Give back the entries in full, exactly as they are written.

* **Records to process**:
:::

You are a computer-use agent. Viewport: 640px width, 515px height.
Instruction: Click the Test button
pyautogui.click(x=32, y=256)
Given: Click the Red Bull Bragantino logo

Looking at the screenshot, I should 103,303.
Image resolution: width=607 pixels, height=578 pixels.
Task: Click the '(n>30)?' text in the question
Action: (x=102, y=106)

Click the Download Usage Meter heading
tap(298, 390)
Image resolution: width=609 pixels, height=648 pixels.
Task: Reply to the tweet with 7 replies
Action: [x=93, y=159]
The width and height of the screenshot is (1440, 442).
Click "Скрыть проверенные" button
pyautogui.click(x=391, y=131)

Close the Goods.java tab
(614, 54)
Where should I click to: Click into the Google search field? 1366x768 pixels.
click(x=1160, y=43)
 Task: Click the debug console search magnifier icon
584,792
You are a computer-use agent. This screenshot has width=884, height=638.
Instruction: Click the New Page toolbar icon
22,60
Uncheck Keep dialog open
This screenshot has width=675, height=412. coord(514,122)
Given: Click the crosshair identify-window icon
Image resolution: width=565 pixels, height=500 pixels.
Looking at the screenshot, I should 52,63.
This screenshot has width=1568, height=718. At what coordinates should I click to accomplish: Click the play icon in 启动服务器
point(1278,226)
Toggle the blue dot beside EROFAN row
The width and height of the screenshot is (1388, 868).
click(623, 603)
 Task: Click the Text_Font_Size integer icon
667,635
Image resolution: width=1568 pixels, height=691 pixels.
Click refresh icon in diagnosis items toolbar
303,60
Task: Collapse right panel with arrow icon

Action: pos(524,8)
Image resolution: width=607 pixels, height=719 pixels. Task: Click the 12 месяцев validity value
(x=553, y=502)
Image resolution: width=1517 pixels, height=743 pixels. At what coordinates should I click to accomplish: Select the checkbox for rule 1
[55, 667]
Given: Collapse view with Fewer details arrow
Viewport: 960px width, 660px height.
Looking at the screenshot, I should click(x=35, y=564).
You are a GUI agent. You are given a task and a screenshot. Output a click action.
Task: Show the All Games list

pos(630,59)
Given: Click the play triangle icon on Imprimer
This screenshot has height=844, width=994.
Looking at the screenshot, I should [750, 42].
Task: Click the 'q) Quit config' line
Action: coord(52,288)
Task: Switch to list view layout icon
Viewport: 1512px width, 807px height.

:::

* **The completed task**:
You are a computer-use agent. Viewport: 640px width, 515px height.
Instruction: Click the Test button
pyautogui.click(x=32, y=256)
Given: Click the Red Bull Bragantino logo

Looking at the screenshot, I should 103,303.
Image resolution: width=607 pixels, height=578 pixels.
Task: Click the '(n>30)?' text in the question
Action: (x=102, y=106)

Click the Download Usage Meter heading
tap(298, 390)
Image resolution: width=609 pixels, height=648 pixels.
Task: Reply to the tweet with 7 replies
Action: [x=93, y=159]
The width and height of the screenshot is (1440, 442).
Click "Скрыть проверенные" button
pyautogui.click(x=391, y=131)

Close the Goods.java tab
(614, 54)
Where should I click to: Click into the Google search field? 1366x768 pixels.
click(x=1160, y=43)
 Task: Click the debug console search magnifier icon
584,792
You are a computer-use agent. This screenshot has width=884, height=638.
Instruction: Click the New Page toolbar icon
22,60
Uncheck Keep dialog open
This screenshot has width=675, height=412. coord(514,122)
Given: Click the crosshair identify-window icon
Image resolution: width=565 pixels, height=500 pixels.
Looking at the screenshot, I should 52,63.
This screenshot has width=1568, height=718. At what coordinates should I click to accomplish: Click the play icon in 启动服务器
point(1278,226)
Toggle the blue dot beside EROFAN row
The width and height of the screenshot is (1388, 868).
click(623, 603)
 Task: Click the Text_Font_Size integer icon
667,635
Image resolution: width=1568 pixels, height=691 pixels.
Click refresh icon in diagnosis items toolbar
303,60
Task: Collapse right panel with arrow icon

Action: pos(524,8)
Image resolution: width=607 pixels, height=719 pixels. Task: Click the 12 месяцев validity value
(x=553, y=502)
Image resolution: width=1517 pixels, height=743 pixels. At what coordinates should I click to accomplish: Select the checkbox for rule 1
[55, 667]
Given: Collapse view with Fewer details arrow
Viewport: 960px width, 660px height.
Looking at the screenshot, I should click(x=35, y=564).
You are a GUI agent. You are given a task and a screenshot. Output a click action.
Task: Show the All Games list

pos(630,59)
Given: Click the play triangle icon on Imprimer
This screenshot has height=844, width=994.
Looking at the screenshot, I should [750, 42].
Task: Click the 'q) Quit config' line
Action: coord(52,288)
Task: Switch to list view layout icon
Viewport: 1512px width, 807px height.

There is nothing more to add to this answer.